Ferner erklärte Kani Yilmaz: „Die Situation muß geklärt
werden, denn Millionen von Kurden in Kurdistan, in der Türkei und
in Europa befinden sich in Bewegung. In den Gefängnissen haben äußerst
schwerwiegende Aktionen angefangen. Mehmet Aydin, ein Gefangener der PKK
im türkischen Gefängnis von Canakkale, hat sich angezündet.

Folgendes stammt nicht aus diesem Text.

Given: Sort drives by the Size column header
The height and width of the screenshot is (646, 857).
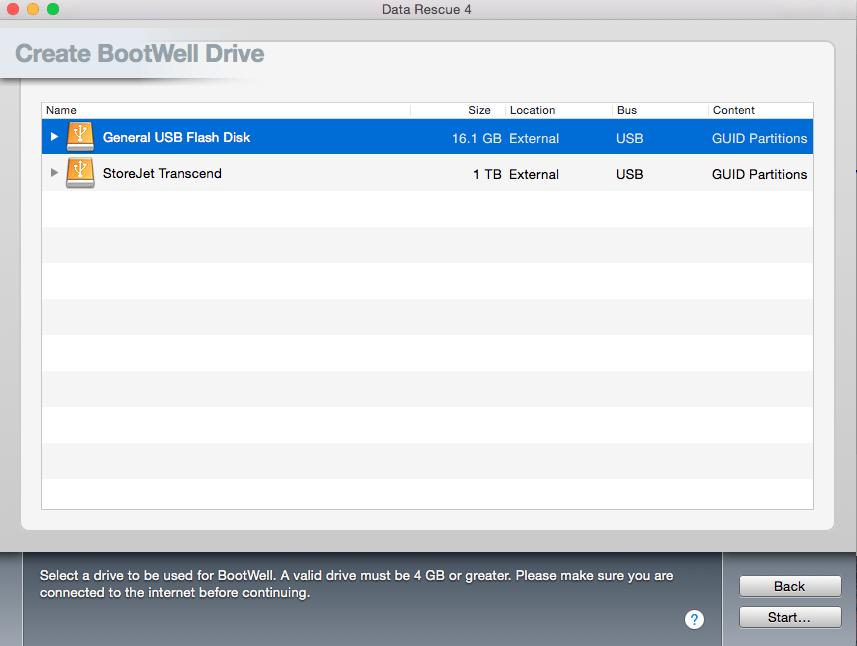Looking at the screenshot, I should click(x=479, y=110).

Seit gestern gehen die Kurden nicht zur Arbeit, die Kinder nicht in die
Schulen, die Geschäfte bleiben geschlossen, viele tausend Kurdinnen
und Kurden versammeln sich in ihren Vereinen. Wir erwarten, daß in
dieser Situation so gehandelt wird, daß es dem Willen des kurdischen
Volkes entspricht. Wir sind davon überzeugt, daß die italienische
Regierung in diesem Sinne handeln wird. Wir appellieren an das italienische
Volk, an dessen Freunde und an die Freunde des kurdischen Volkes, aufmerksam
zu sein. Zehntausende Kurden sind auf dem Weg nach Rom. Das ist auch ganz
natürlich.“ Kani Yilmaz sagte weiter: „Nachdem bekannt wurde, daß
die deutsche Bundesanwaltschaft in Erwägung zieht, von Italien die
Auslieferung des Vorsitzenden der PKK zu verlangen, ist auch in Deutschland
die kurdische Bevölkerung aufgestanden. Deutschland muß sein
Vorgehen jetzt sofort klarstellen und die Öffentlichkeit darüber
informieren.“
Kani Yilmaz sprach von einem Komplott, in dem sowohl der russische Ministerpräsident
Primakow als auch der griechische Ministerpräsident Simitis eine Rolle
gespielt hätten. Dieses Komplott habe in dem Attentatsversuch auf
den Vorsitzenden der PKK am 9.10.1998 in Syrien gemündet.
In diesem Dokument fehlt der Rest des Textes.